“I have the same feeling that I had in 2016,” he recently told USA Today as he flew to Texas to campaign with Ted Cruz. “I think we’re going to do well.”
The paper said he had repeatedly expressed optimism Republicans would not only hold on to their majority in the Senate but perhaps even expand it, by bagging seats in places such as Montana, Nevada, North Dakota or and Indiana. He will have held 30 campaign rallies and fund-raising events by November 6.
Asked if the elections were a referendum on his presidency, he replied: “No, but I think I’m helping.”
But most observers believe the tide is against the president and his party. While 2018 might not see the “blue wave” some had predicted recently, most believe the Democrats will do enough to flip the 23 seats they need to win the House of Representatives.
The political analysis site Five Thirty Eight says there is a 6 out of 7 chance (85.9 per cent) the Dems will win it, and a 1 in 7 chance (14.1 per cent) Republicans will hold it.
At the same time, while most believe the Republicans will hold onto their slim majority in the Senate, there’s a chance Democrats could take that chamber too. Five Thirty Eight gives the Democrats a 2 out of 9 chance of wining the senate (21.9 per cent), and the Republicans a 7 in 9 (78.1 per cent) chance of holding on to it.
Other than Mr Trump having to eat crow if things go badly for Republicans this autumn, these are the most important likely consequences:
Losing the House:
The thing that Mr Trump and Republicans are most worried about is also the thing most likely to happen - the loss of the house. This is where the majority of legislation begins, and if Democrats took control, they would have considerable leverage in not only disrupting Mr Trump’s agenda, put pushing their own.

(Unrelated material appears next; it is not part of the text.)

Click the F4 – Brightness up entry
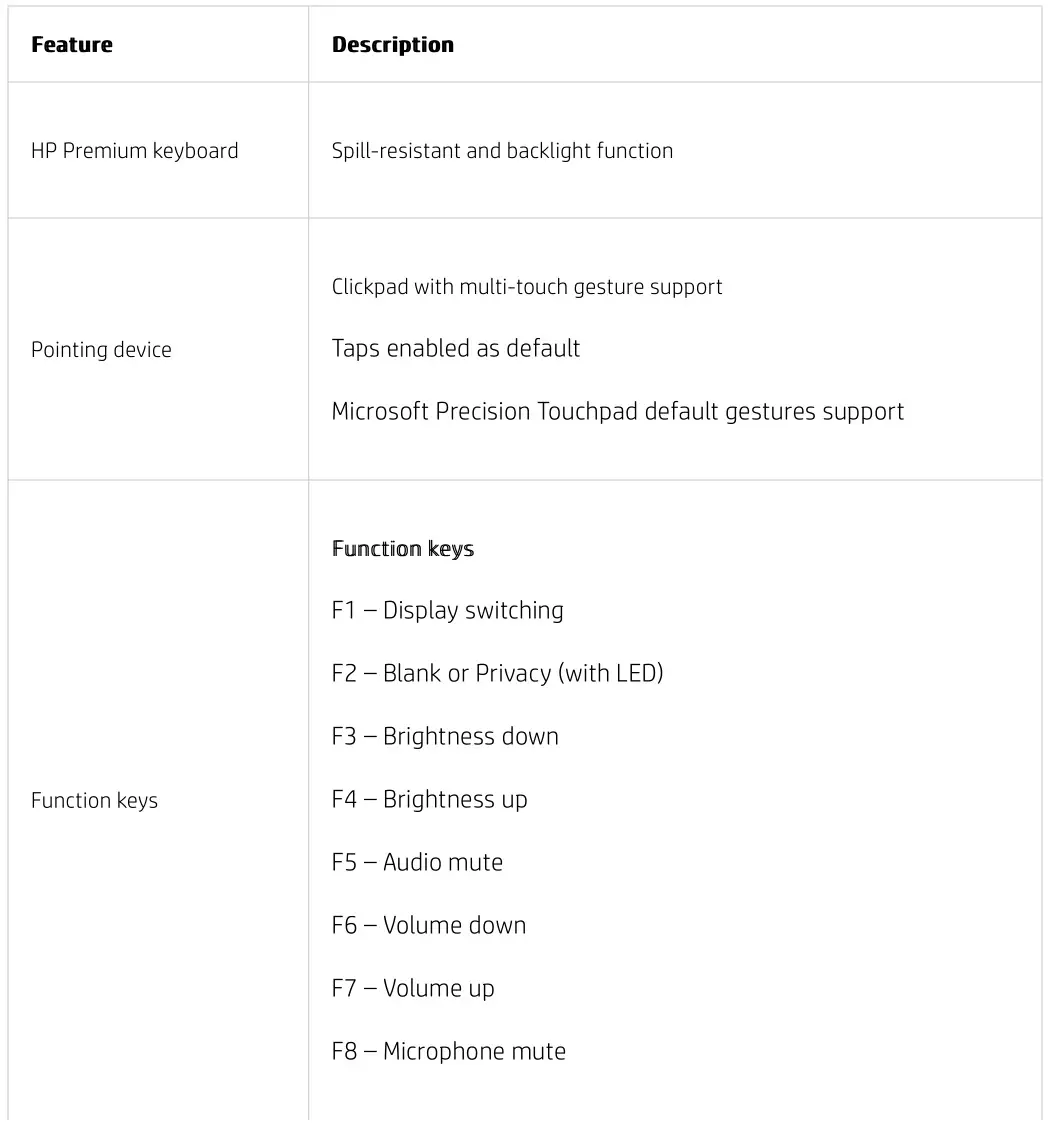Screen dimensions: 1048x1124 click(x=429, y=800)
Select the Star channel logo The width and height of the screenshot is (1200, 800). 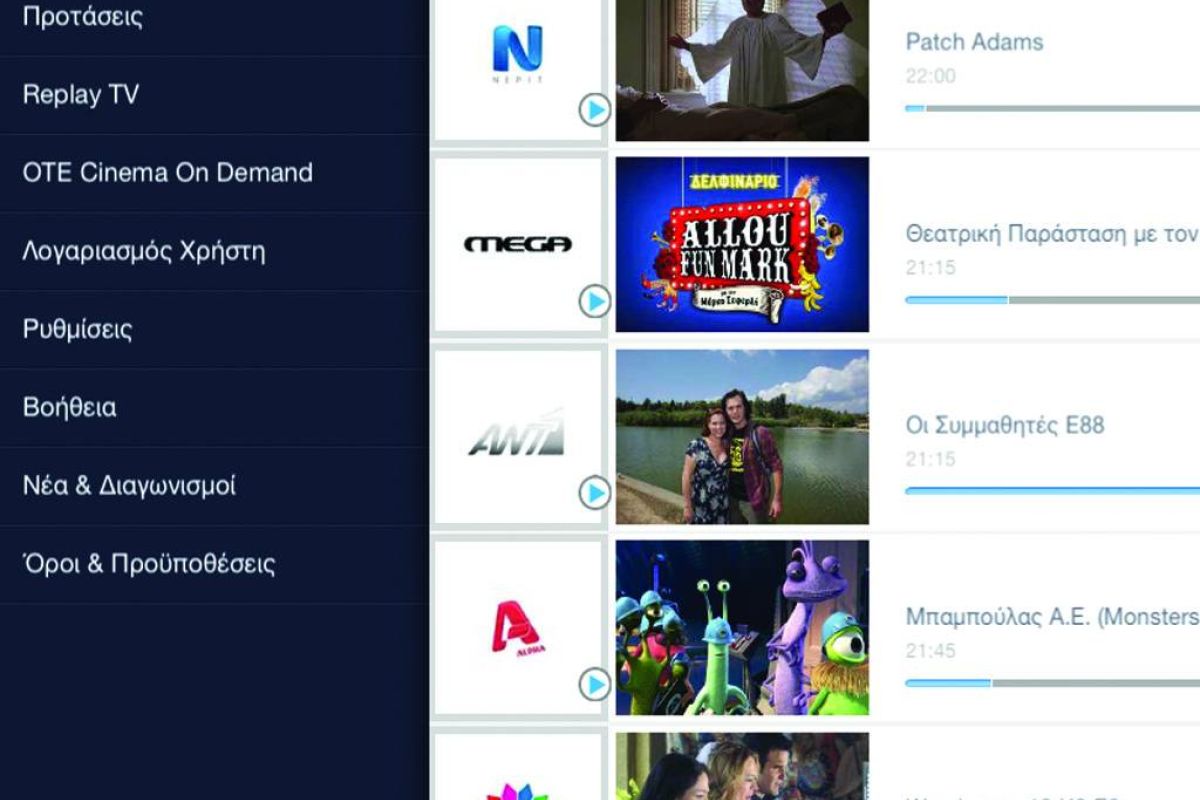pyautogui.click(x=516, y=790)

They would have to work with the senate, but the free-run the Republicans have enjoyed controlling the White House and both houses of congress, would be over.
Crucially, the house is where any impeachment proceedings against Mr Trump would begin. While Democrats have made a decision not to talk about this ahead of the election, if they are the majority when the new house sits in January they might feel very differently. Many of the newly elected, younger members would likely push for it - especially if Robert Mueller’s investigation comes up with something damaging.
Losing the senate:
If the Republicans had to lose one of the chambers, they would probably opt for the senate. But even if they clung onto the house and lost the upper chamber, Democratic senators could cause all manner of problems for the president by calling hearings into his business interests, his apparent conflicts of interests and just about anything they wanted to. Dianne Feinstein, the senior Democrat on the Senate Judiciary Committee, recently said they would hold a new investigation into Supreme Court justice Brett Kavanaugh, who was accused of sexual assault by at least three women, should Democrats take control. The judge denied the allegations. “Oh, I’d be in favour of opening up the allegations, absolutely,” she said.
Magic touch disappears:
Mr Trump has long bragged of his ability to help Republican candidates he endorses with the backing of himself and the White House. In a number of cases, he has been correct. Karen Handel of Georgia, Ron Estes of Kansas, and Greg Gianforte of Montana all won special elections against Democrats last year after receiving his support. Others who earned his backing - Roy Moore in Alabama, Rick Saccone in Pennsylvania and Ed Gillespie, all lost. Mr Trump has so far endorsed 83 candidates since taking office. If most of those contesting the midterms, he will claim to have retained his magic trust, even if the party loses the senate or house. If most of his candidates lose, it will be a humiliation.
Challenge from within:
While it is the Republican leadership of the senate and house who will bear most responsibility should they lose one of the chambers, Mr Trump will not be able to escape sharing some of the blame - especially given how hard he has campaigned for a win.
As such, while such a loss most not finish him - the party that controls the White House usually loses one of the houses of congress during the midterms - he would certainly be weakened. As such, it might encourage someone within his own party to run against him in the Republican primary for 2020. It is rare for sitting president to be challenged from within, but it does happen. In 1980, Jimmy Carter had to fight off a primary challenge from senator Ted Kennedy. Four years earlier, Gerald Ford narrowly saw off a similarly hard-fought campaign from Ronald Reagan, who lost that battle but who went on to win the nomination in 1980.